Die angesetzten Früchte werden erst zur Reife kommen, wenn unsere Schüler in
späteren Jahren sich auf sich selber zurückziehen lernen, wenn sie beginnen, die
Heimat in sich selber zu suchen. Die Empfänglichkeit für die wahre Freude an
der Natur und an der Kunst ist bedingt durch ein reges Innenleben.
„Auch in deiner Brust verschlossen
Ruht der Kunst lebend’ger Quell.
Seinem Murmeln musst du lernen lauschen-,
Tust du’s nicht, versiegen wird er schnell.
0 öffne ihm den Lauf!
Und wird er auch nicht zum Strome,
Der viel Tausende erquickt;
Mit Trost, Lebensmut und inner’m Frieden
Ueberreich dich selber er beglückt/-

Ueber die Pflege des Heimatlichen im ländlichen und städtischen
Bauwesen.
I.
Die Vorsehung hat es liebevoll so eingerichtet, dass frohe Erinnerungen im
Gedächtnis des Menschen länger haften bleiben, als traurige, und dass die sorgen-
und entsagungsvollen Zeiten, wenn bessere ihnen folgten, mit einem milden Schleier
sich umgeben, der Wunden und dunkle Stellen sanft verhüllt, der aber das
helle Licht glücklicher Stunden und Begebenheiten ungeschwächt, ja sogar verklärt
durchstrahlen lässt.
Darauf ist es zurückzuführen, dass seit jeher von „guter alter Zeit“ die Rede
war, und dass die Sehnsucht nach ihr nicht ausstirbt.
Ein goldenes Zeitalter, in welchem allgemein nur Glück und Zufriedenheit
herrschten, wird es nie gegeben haben-, im Leben der einzelnen Menschengruppen
wird es dagegen immer zu finden sein, solange es eine sorglose hoffnungsfrohe
Jugend gibt.
Es ist auch berechtigt, von guten oder besseren alten Zeiten zu reden, wenn
man einzelne Aeusserungen des Kulturlebens in Betracht zieht.
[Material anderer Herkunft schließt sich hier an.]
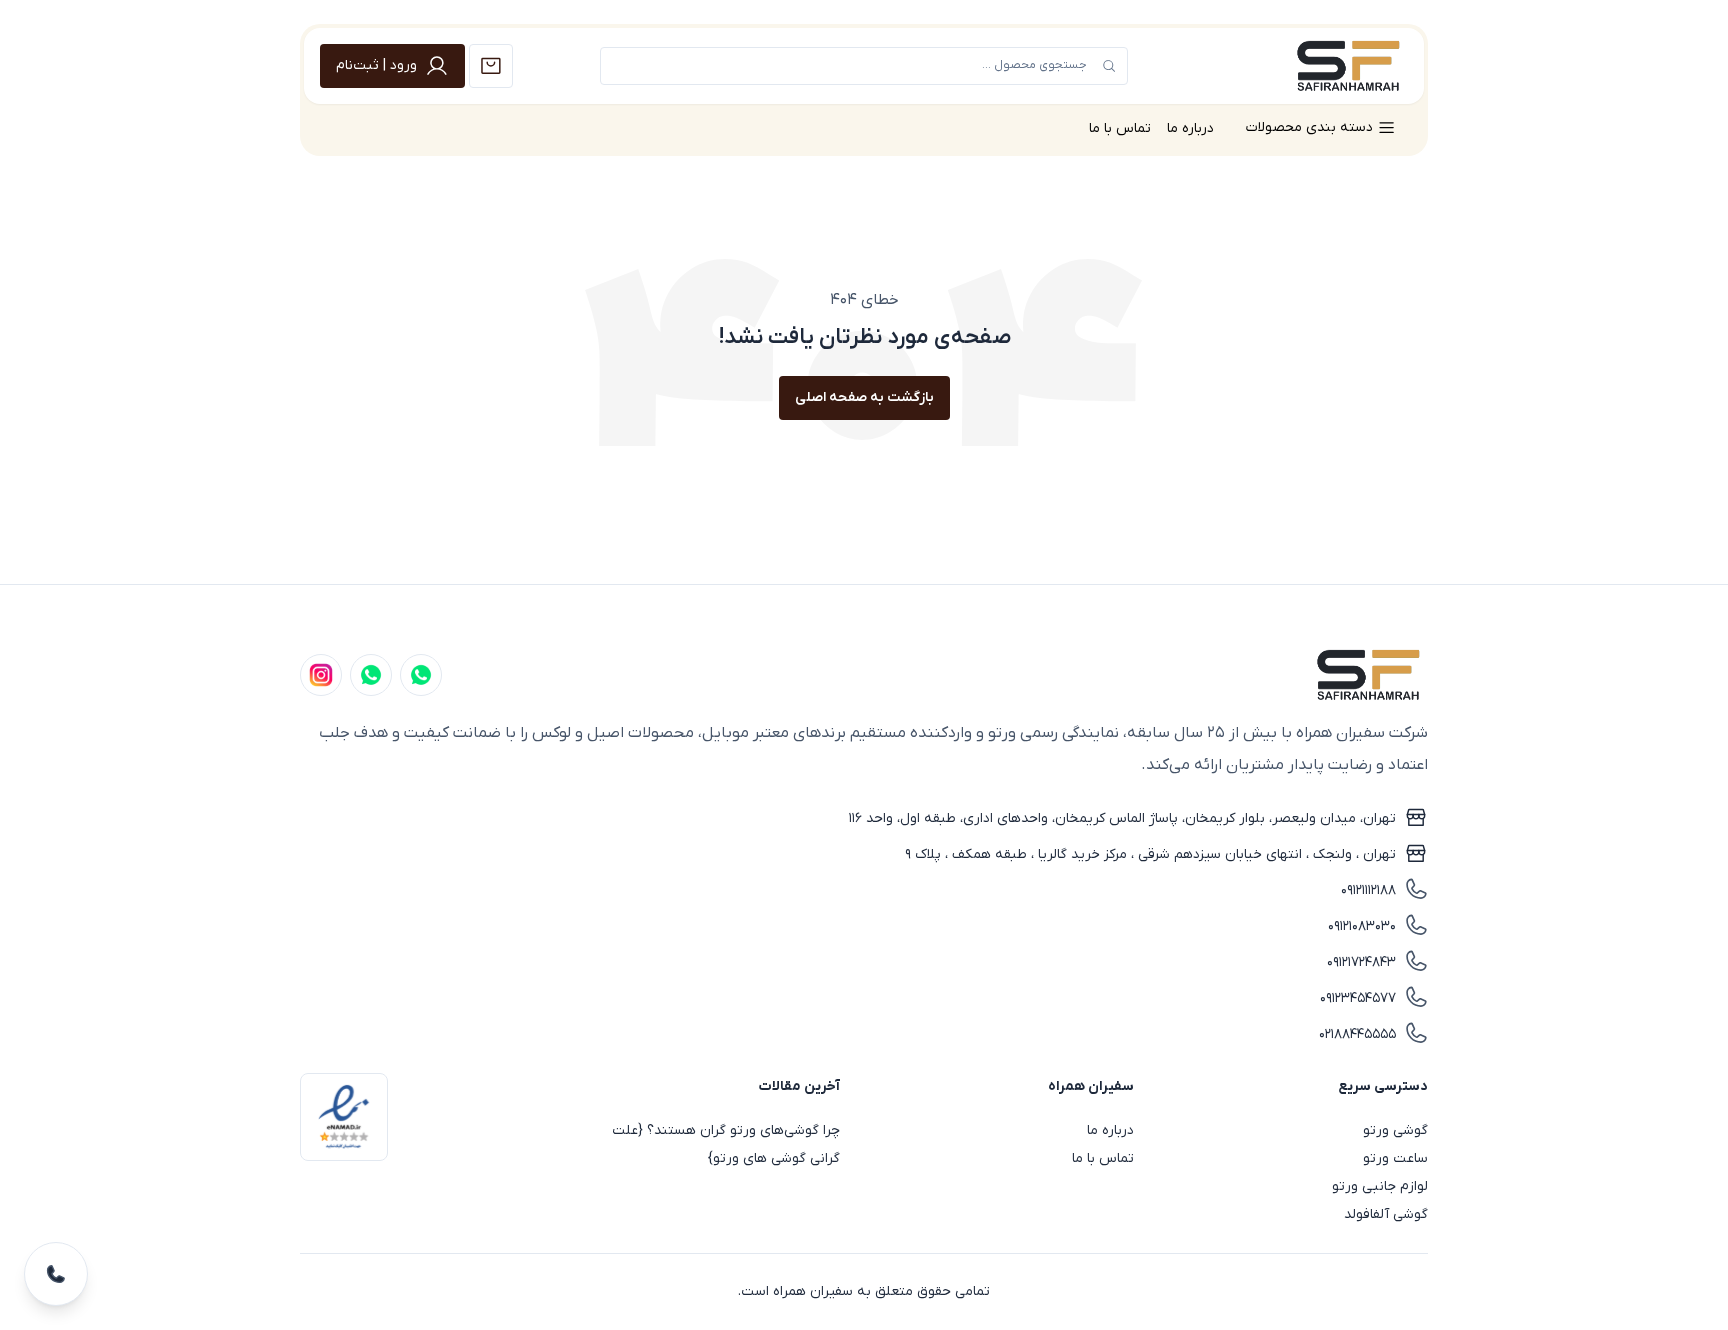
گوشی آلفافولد (1386, 1214)
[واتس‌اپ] (371, 675)
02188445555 (1357, 1034)
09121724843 (1361, 962)
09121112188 (1368, 890)
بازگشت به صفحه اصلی (864, 397)
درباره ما (1190, 128)
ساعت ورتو (1395, 1158)
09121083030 (1362, 926)
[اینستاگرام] (321, 675)
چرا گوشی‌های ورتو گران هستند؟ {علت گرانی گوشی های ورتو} (726, 1144)
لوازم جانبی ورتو (1380, 1186)
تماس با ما (1120, 128)
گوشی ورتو (1395, 1130)
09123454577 (1358, 998)
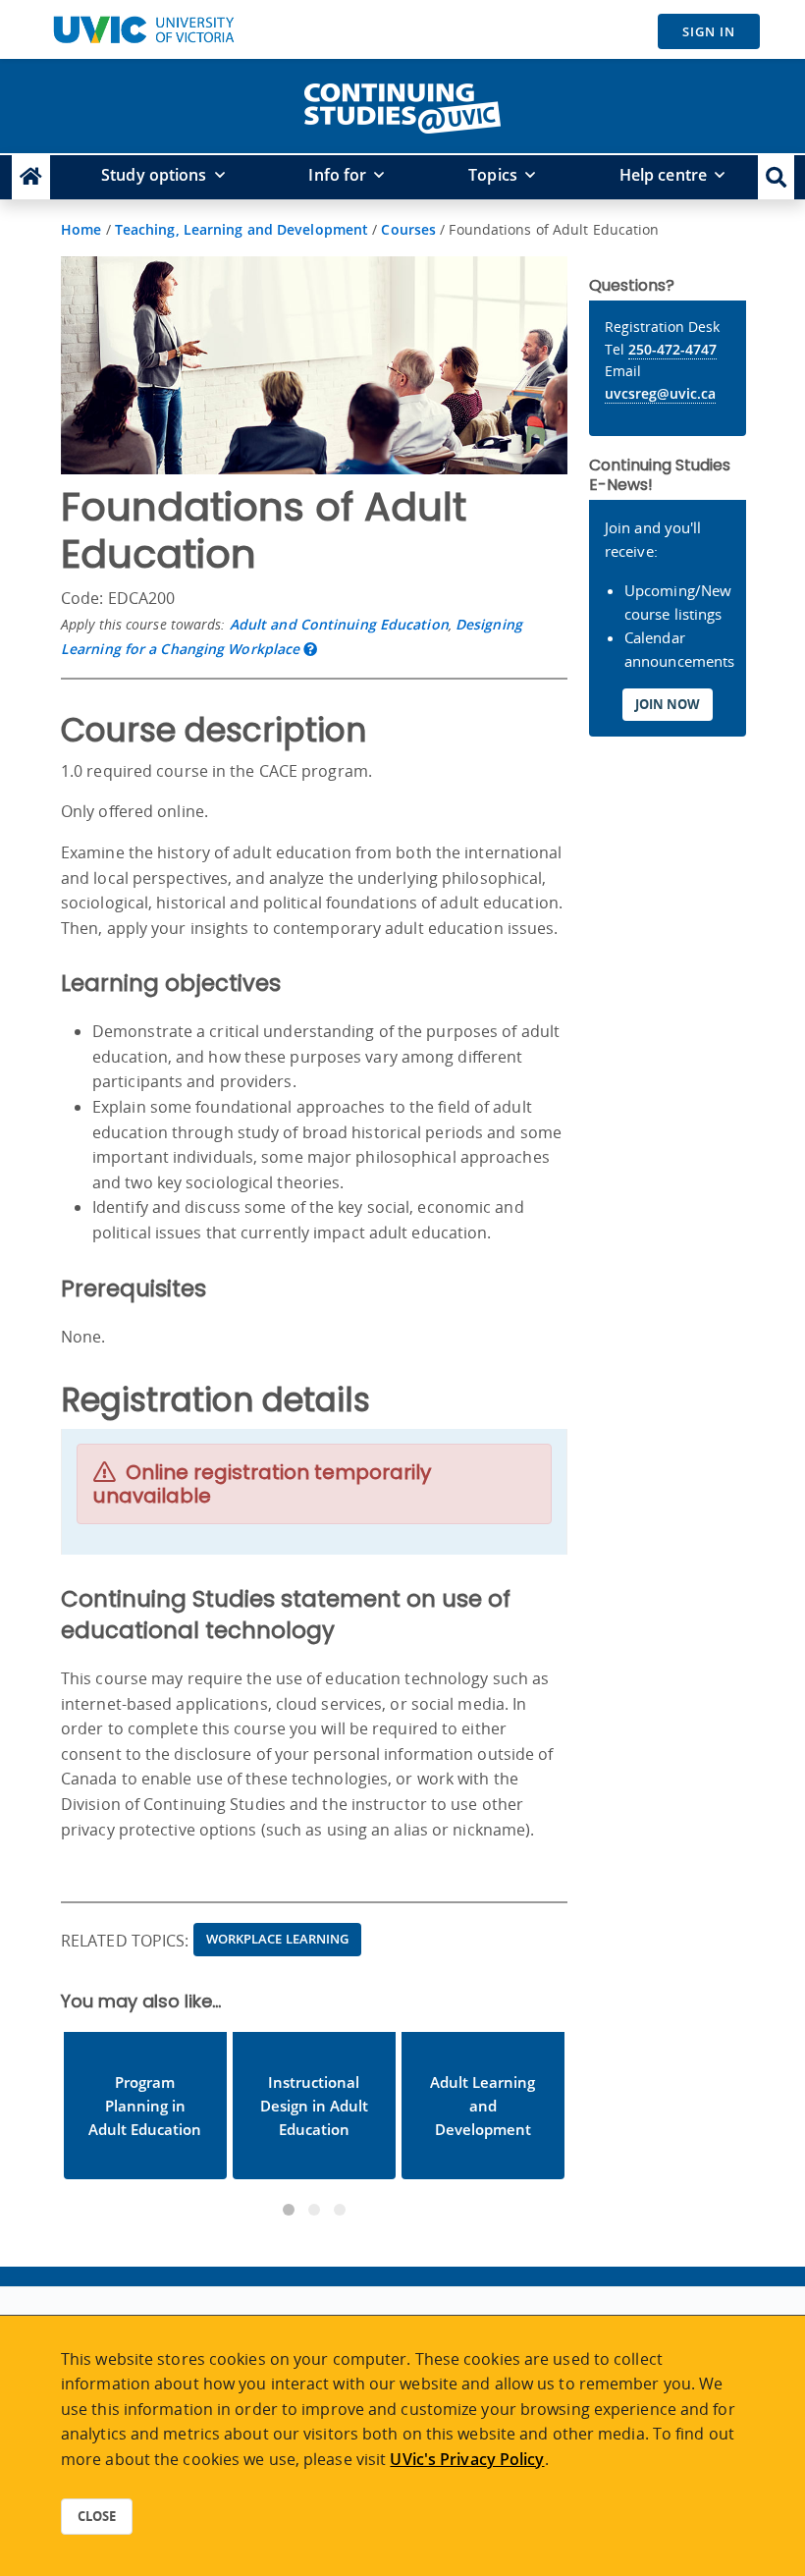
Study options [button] (153, 175)
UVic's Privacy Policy (467, 2459)
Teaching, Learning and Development (241, 229)
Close (97, 2516)
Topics (492, 175)
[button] (776, 177)
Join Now (667, 704)
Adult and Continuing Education (339, 624)
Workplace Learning (277, 1938)
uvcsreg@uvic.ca (660, 393)
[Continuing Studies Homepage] (31, 177)
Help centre (663, 175)
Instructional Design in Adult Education (314, 2105)
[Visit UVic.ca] (143, 29)
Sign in (708, 31)
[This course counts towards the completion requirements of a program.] (310, 648)
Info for (337, 175)
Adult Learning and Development (482, 2105)
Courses (408, 229)
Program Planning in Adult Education (144, 2105)
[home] (402, 104)
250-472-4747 (672, 349)
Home (81, 229)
Denn jede Zeit
bringt ihre besonderen Aufgaben mit sich und fordert zu besonderen Interessen
heraus, und es ist ganz natürlich, dass daraus Schwankungen entstehen, und dass
manche wichtige Lebensaufgaben jeweilig in den Hintergrund treten und der Ver-
nachlässigung anheimfallen.
Dies geschieht meist unbewusst und währt so lange, bis man merkt, dass man
auf den neu eingeschlagenen Wegen etwas Wichtiges mitzunehmen vergessen hat,
oder dass man sich gänzlich auf dem Holzwege befindet. Dann fragt es sich: soll
man umkehren und das Zurückgelassene holen, ehe man weiterwandert, oder soll
man sich behelfen und nach Ersatz für das Vergessene suchen ? Und im andern Falle :
soll man zum Ausgangspunkt zurückkehren und einen ganz andern Weg suchen,
oder soll man nur die Richtung ändern, um kühn sich zum Ziele durchzuschlagen?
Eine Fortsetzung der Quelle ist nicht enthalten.